Distance decay and inverse power laws in human geography
2026-02-26
You should know
How ratios and exponents work, and the common-sense idea that places usually interact less as distance increases.
You will learn
How gravity-style models estimate trade, migration, or travel, and why size and distance often compete to shape interaction.
Why this matters
Not every spatial model is about rivers or weather. This chapter shows how the same modelling mindset helps us understand human systems too.
If this gets hard, focus on…
The core sentence: big places pull more strongly, far-apart places interact less. The formula is just a disciplined way to say that.
In 1862, the Prussian economist Wilhelm Roscher noticed something striking about German trade statistics: the volume of commerce between two cities seemed to vary with their populations and decline with the distance between them — in almost exactly the same mathematical form as Newton’s law of gravitation. A century later, Jan Tinbergen’s early trade work and the broader migration literature gave the gravity model its modern empirical footing [@tinbergen1962; @ravenstein1885]. It has since been estimated thousands of times on trade, migration, commuting, phone calls, airline passenger flows, and internet traffic. It is one of the most empirically robust relationships in all of social science [@anderson-vanwincoop2003; @haynes-fotheringham1984].
What makes the gravity model remarkable is not the physics analogy but the fact that it works across such wildly different phenomena.
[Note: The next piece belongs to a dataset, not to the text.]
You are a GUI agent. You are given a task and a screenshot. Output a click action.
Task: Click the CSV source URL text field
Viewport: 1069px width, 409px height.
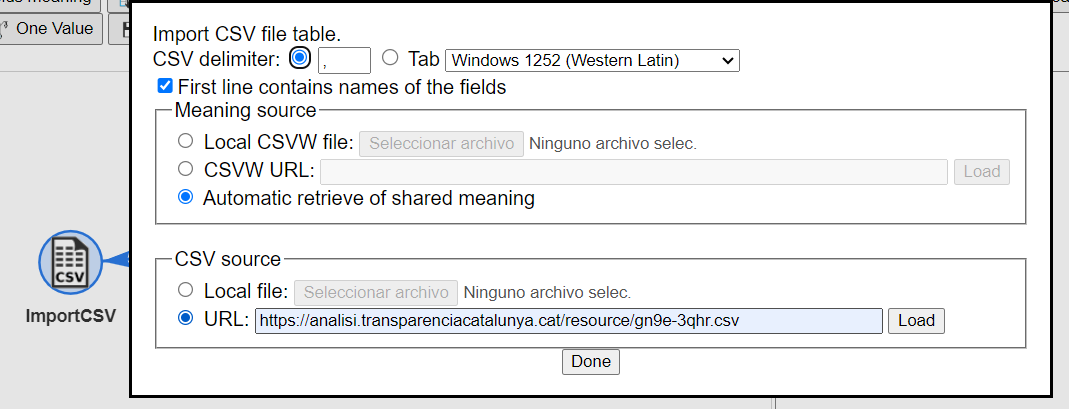pyautogui.click(x=569, y=321)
People move between cities in proportion to the product of their populations and inversely to the distance between them. Goods flow similarly. So do phone calls, university applications, and remittance transfers. The deeper reason is economic: transport and transaction costs rise with distance, reducing the profitability of interaction. But the mathematical form — mass times mass divided by distance to some power — emerges from that economics naturally, without forcing it [@anderson-vanwincoop2003; @huff1964]. This model derives the gravity equation from first principles, explores how the distance exponent controls the steepness of spatial decay, and introduces the challenge of calibrating the model against real data.
Why do cities trade more with nearby cities than distant ones?
A person in Denver is more likely to: - Shop in Boulder (40 km away) than in Phoenix (900 km) - Migrate to Fort Collins (100 km) than to Seattle (2000 km) - Commute to Aurora (20 km) than to Colorado Springs (110 km)
Distance matters. But how exactly?
The mathematical question: Can we write down a formula that predicts the strength of interaction between two places based on their sizes and the distance separating them?
In physics, Newton’s law of gravitation states:
F = G \frac{m_1 m_2}{r^2}
Gravitational force is: - Proportional to the masses of the two objects - Inversely proportional to the square of the distance between them
Human geography insight: Maybe social and economic interactions follow a similar pattern?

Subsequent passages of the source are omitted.